Official Development Assistance

The consequences of the current economic and financial crisis are hitting the poorest countries, those already weakened considerably by the food crisis, the hardest. At the same time, these very countries must face the consequences of the ecologic crisis, whose most threatening effects have yet to come. In 2000, France along with all United Nations member-States, set eight goals aiming to cut absolute poverty around the world in half by 2015. The year 2010 was an important step in attaining these Millennium Development Goals (MDGs), which were reviewed at the two-thirds mark during the United Nations General Assembly in September.

ODA is a crucial means to attain the MDGs. On the European level, France had promised to allocate 0.51% of its Gross National Income to ODA in 2010. But fulfilment of this promise has been far from guaranteed. This observation is all the more alarming as that the meagre amounts allocated to French aid are being used less and less to fight poverty and inequalities, and more and more for dossiers such as fighting immigration and promoting French companies.

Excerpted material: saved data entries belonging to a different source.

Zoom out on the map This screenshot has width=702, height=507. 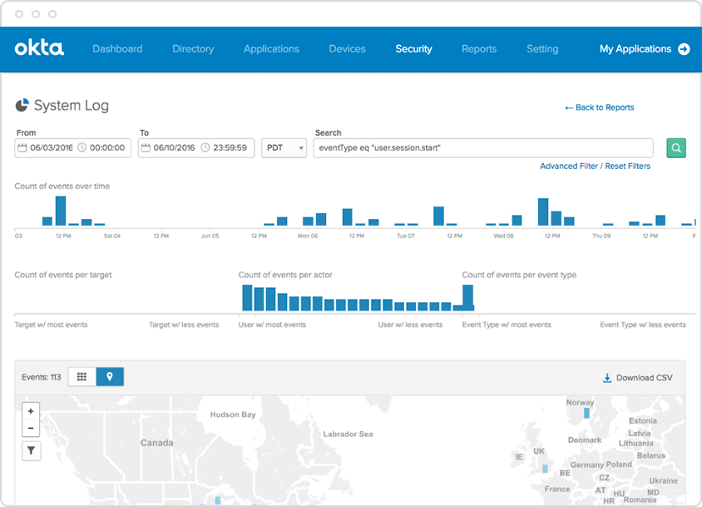(31, 428)
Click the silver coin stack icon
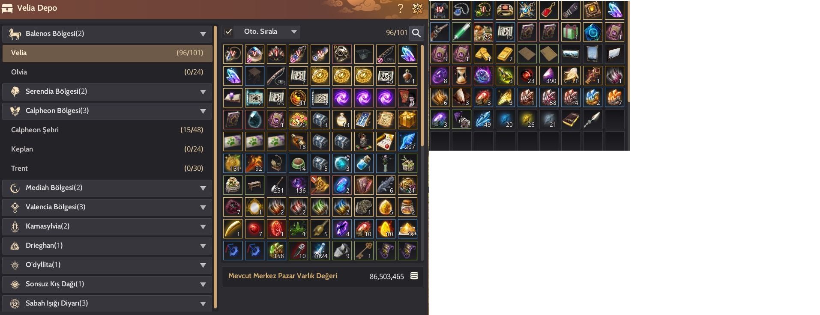The image size is (820, 315). click(x=414, y=276)
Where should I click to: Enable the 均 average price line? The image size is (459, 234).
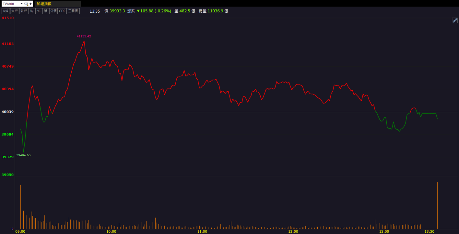31,11
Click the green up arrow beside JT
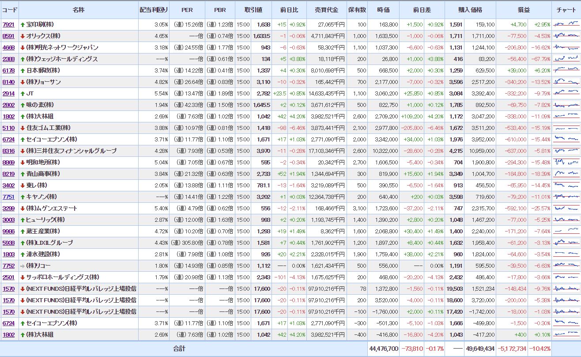The width and height of the screenshot is (581, 357). click(23, 94)
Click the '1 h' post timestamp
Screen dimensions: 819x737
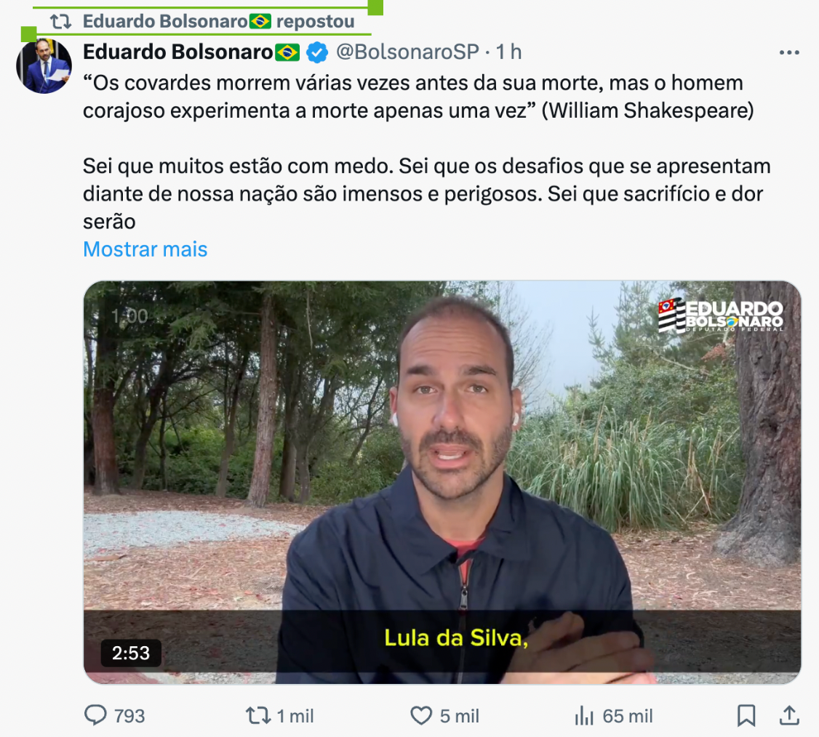coord(508,52)
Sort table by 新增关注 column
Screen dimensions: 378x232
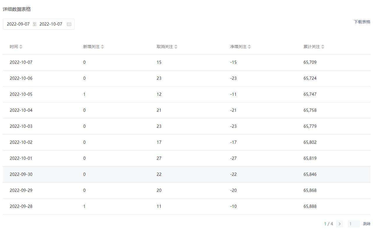click(x=102, y=47)
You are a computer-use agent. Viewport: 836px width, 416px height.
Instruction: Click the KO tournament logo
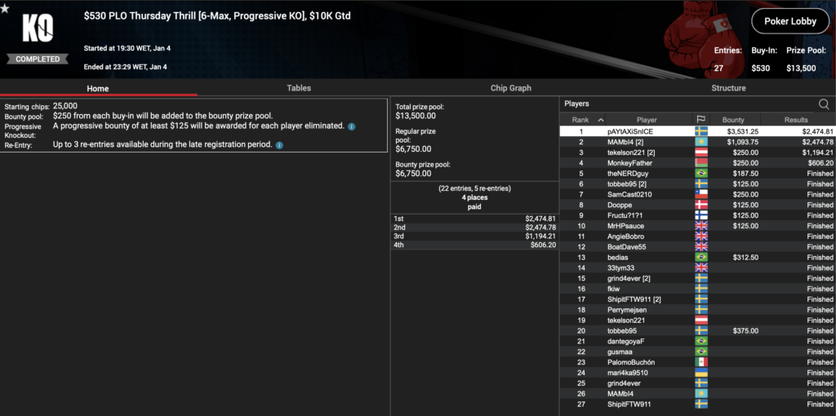pyautogui.click(x=38, y=30)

Coordination SUD’s Monitoring of Official Development Assistance

The ODA and Innovative Financing Commission produces an annual detailed assessment of French ODA credits, and is developing its expertise on France’s development cooperation policy as a whole and on European and international debates on aid and development financing. Among other things, it represents French NGOs in various European and international networks focusing on ODA (Aid Watch, Reality of Aid, ad hoc preparations for international forums) and development financing.